- Born: March 17, 1829 Richland County, Ohio
- Died: February 20, 1881 (aged 51)
- Place of burial: Mansfield, Ohio
- Allegiance: United States of America Union
- Branch: United States Army Union Army
- Rank: Corporal
- Unit: Company G, 2nd Ohio Cavalry
- Conflicts: American Civil War
- Awards: Medal of Honor

= Smith Larimer =

American Civil War Medal of Honor recipient

Smith Larimer (March 17, 1829 – February 20, 1881) was a corporal in the 2nd Ohio Cavalry, Union Army and a Medal of Honor recipient for his actions at the Battle of Sayler's Creek in the American Civil War.

== Biography ==
Born on March 17, 1829, in Richland County, Ohio, Larimer enlisted in the Army from Columbus.
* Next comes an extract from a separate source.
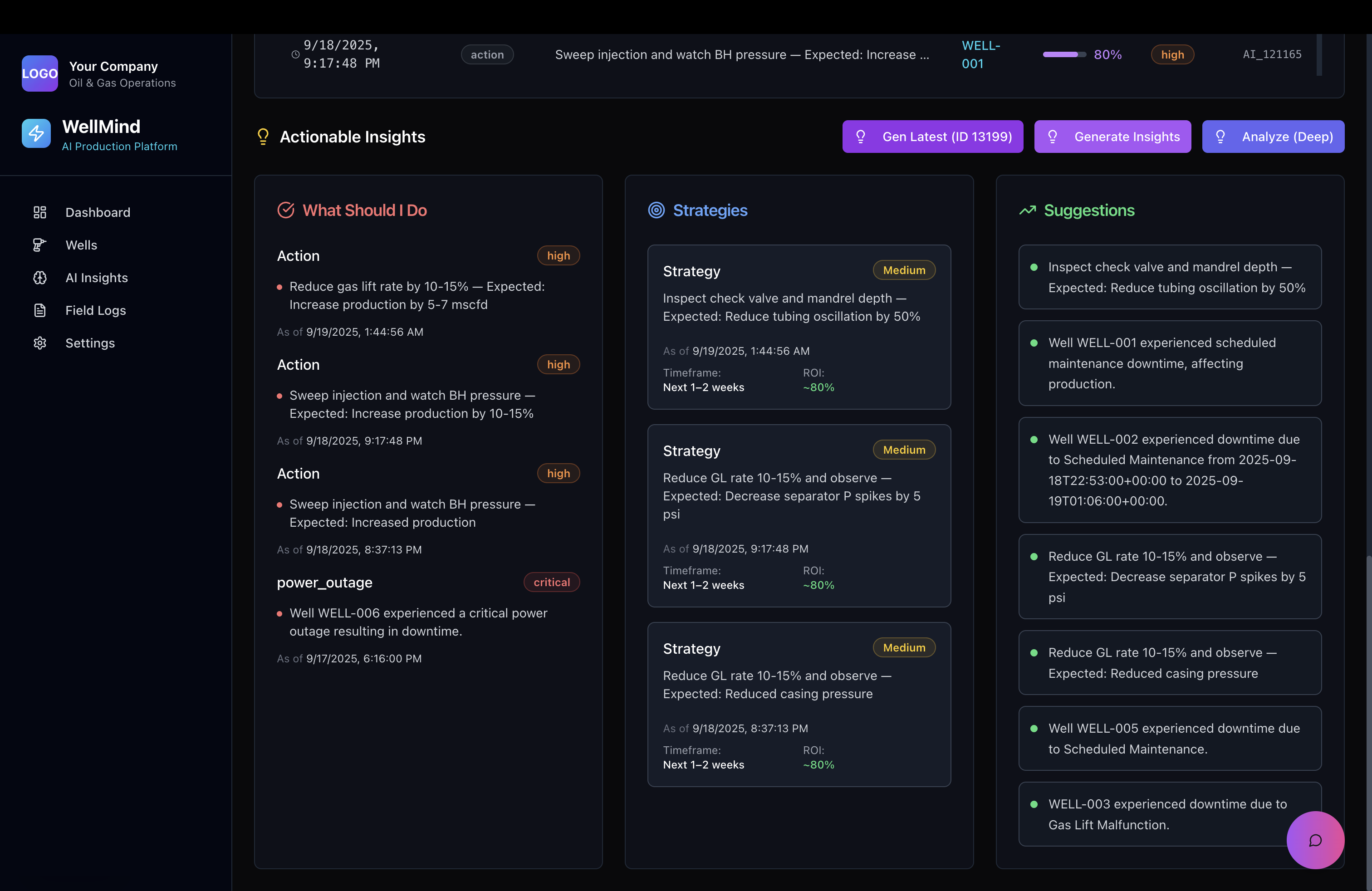
Task: Click the scrollbar at the top right
Action: [x=1318, y=55]
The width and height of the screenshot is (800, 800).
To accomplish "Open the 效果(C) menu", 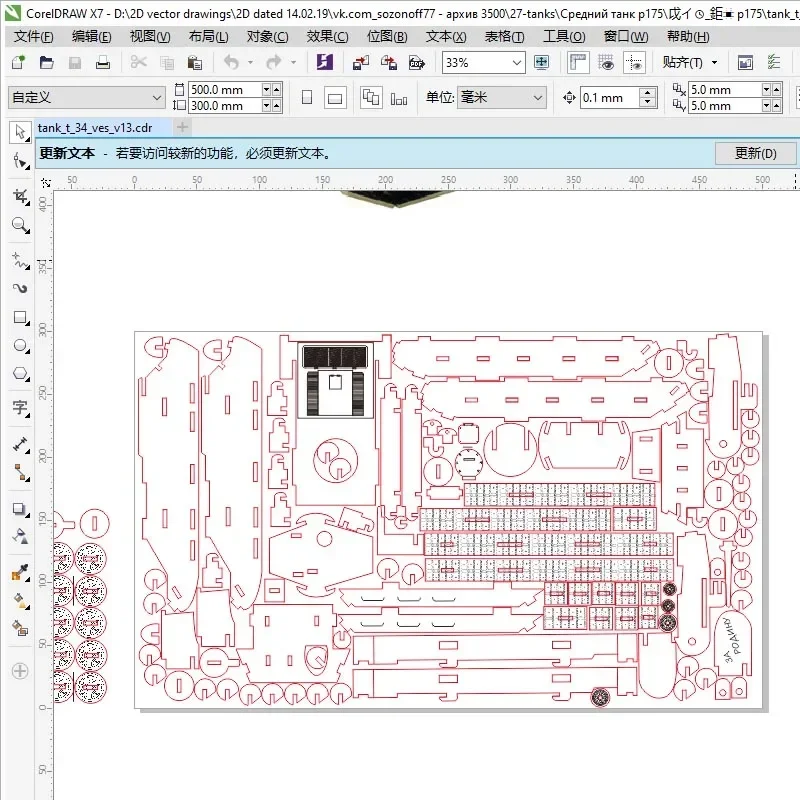I will pos(327,36).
By April 6, 1865, he was serving as a corporal in Company G of the 2nd Ohio Cavalry. On that day, during the Battle of Sayler's Creek in Virginia, he captured the flag of Confederate General Joseph B. Kershaw's headquarters. For this action, he was awarded the Medal of Honor a month later, on May 3.

Larimer's official Medal of Honor citation reads:
Capture of flag of General Kershaw's headquarters.

Larimer died at age 51 on February 20, 1881, and was buried in Mansfield, Ohio. He was one of five people from Richland County to receive the Medal of Honor for actions during the Civil War, the others being David L. Cockley, Joseph Hedges, John H. Ricksecker, and James Wiley.